Mining for asbestos did not cease until 2002, and importation of asbestos continues. In 2015, an estimated 343 metric tons of asbestos were imported into the US. The majority of this asbestos, an estimated 95%, was imported for use in the chemical industry. Manufaturers use asbestos to create semipermeable membranes for the chloralkali process.
US asbestos consumption peaked in 1973 during which 803,000 metric tons of asbestos were consumed by the United States. That same year, the US produced 136,000 metric tons. At the time, this asbestos was used to produce a wide variety of products, but vinyl asbestos tile and sheet flooring and asbestos cement pipe were among the most common asbestos products being produced.
Versatile & Cheap
Asbestos was good at many things. It could add strength to cement–its tensile strength is greater than steel–yet its fibers could be woven into cloth, and made into fireproof gloves for handling hot equipment.
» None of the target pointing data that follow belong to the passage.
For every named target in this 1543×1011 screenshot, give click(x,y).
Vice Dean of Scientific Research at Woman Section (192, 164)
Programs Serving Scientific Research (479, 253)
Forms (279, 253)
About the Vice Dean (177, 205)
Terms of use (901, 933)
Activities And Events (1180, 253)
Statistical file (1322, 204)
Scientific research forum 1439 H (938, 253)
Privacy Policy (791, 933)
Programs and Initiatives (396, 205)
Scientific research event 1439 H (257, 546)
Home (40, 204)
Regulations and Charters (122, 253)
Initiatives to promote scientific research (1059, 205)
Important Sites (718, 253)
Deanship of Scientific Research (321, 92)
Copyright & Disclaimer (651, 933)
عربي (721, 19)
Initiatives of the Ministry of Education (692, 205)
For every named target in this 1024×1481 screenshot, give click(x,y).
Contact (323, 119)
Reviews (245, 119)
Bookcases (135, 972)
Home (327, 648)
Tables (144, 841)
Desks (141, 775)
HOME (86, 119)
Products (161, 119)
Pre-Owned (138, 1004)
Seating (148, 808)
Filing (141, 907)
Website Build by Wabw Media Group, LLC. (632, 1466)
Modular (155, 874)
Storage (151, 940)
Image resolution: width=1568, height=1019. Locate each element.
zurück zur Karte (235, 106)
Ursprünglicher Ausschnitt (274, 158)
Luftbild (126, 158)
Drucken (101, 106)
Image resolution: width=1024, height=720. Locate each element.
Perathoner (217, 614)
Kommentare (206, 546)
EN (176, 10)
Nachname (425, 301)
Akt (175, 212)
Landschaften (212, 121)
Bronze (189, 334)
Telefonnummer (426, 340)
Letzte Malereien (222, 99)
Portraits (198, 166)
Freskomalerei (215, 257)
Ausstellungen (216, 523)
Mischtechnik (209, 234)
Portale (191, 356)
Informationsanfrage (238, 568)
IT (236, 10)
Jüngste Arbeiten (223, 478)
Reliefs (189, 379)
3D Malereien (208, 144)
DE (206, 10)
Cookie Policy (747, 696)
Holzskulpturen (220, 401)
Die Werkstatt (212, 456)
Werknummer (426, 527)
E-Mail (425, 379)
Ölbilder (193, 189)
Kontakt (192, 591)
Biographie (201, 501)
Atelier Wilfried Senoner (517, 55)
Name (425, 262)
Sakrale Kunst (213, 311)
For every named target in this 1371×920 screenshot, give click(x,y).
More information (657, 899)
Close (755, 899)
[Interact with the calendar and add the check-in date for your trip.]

No single material could replace asbestos in all its applications. This versatility was complimented by how cost-effective asbestos was.
Part of the reason asbestos made so much financial sense versus potential substitutes were the conditions under which it was mined. Cheap labor and minimal or nonexistent safety considerations meant asbestos was inexpensive and garnered substantial profits.
Major asbestos companies like Johns-Manville not only used asbestos in their products, they also owned the mines. While asbestos mines were not their only source of income, they were particularly profitable. Johns-Manville, for instance, enjoyed profit margins in their mining division two or three times higher than the profit margins for their other divisions.
Had the health and safety of workers and the treatment of their medical issues been factored in, asbestos may not have been considered cheap, or even cost effective.
While a fraction of the amount that used to be imported is brought in to the US today, it is still a lot of material considering the risks of mesothelioma and other asbestos related diseases.
The longevity of asbestos on the market can be tied not just to its fire retardant, lightweight strength, or insulating properties, but also to the profits of asbestos mining companies, many of whom pushed the cheap and widely available mineral into products they also produced and sold.